Restate all of the entries exactly, each line as it stands.

Data extracted from a collection:
________________________

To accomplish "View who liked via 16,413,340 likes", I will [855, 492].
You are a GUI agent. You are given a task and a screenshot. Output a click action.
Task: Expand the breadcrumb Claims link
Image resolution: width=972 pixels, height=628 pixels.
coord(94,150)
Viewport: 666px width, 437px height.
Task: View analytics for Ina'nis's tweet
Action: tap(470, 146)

________________________

## Solution to this problem
To accomplish "View who liked via 16,413,340 likes", I will [855, 492].
You are a GUI agent. You are given a task and a screenshot. Output a click action.
Task: Expand the breadcrumb Claims link
Image resolution: width=972 pixels, height=628 pixels.
coord(94,150)
Viewport: 666px width, 437px height.
Task: View analytics for Ina'nis's tweet
Action: tap(470, 146)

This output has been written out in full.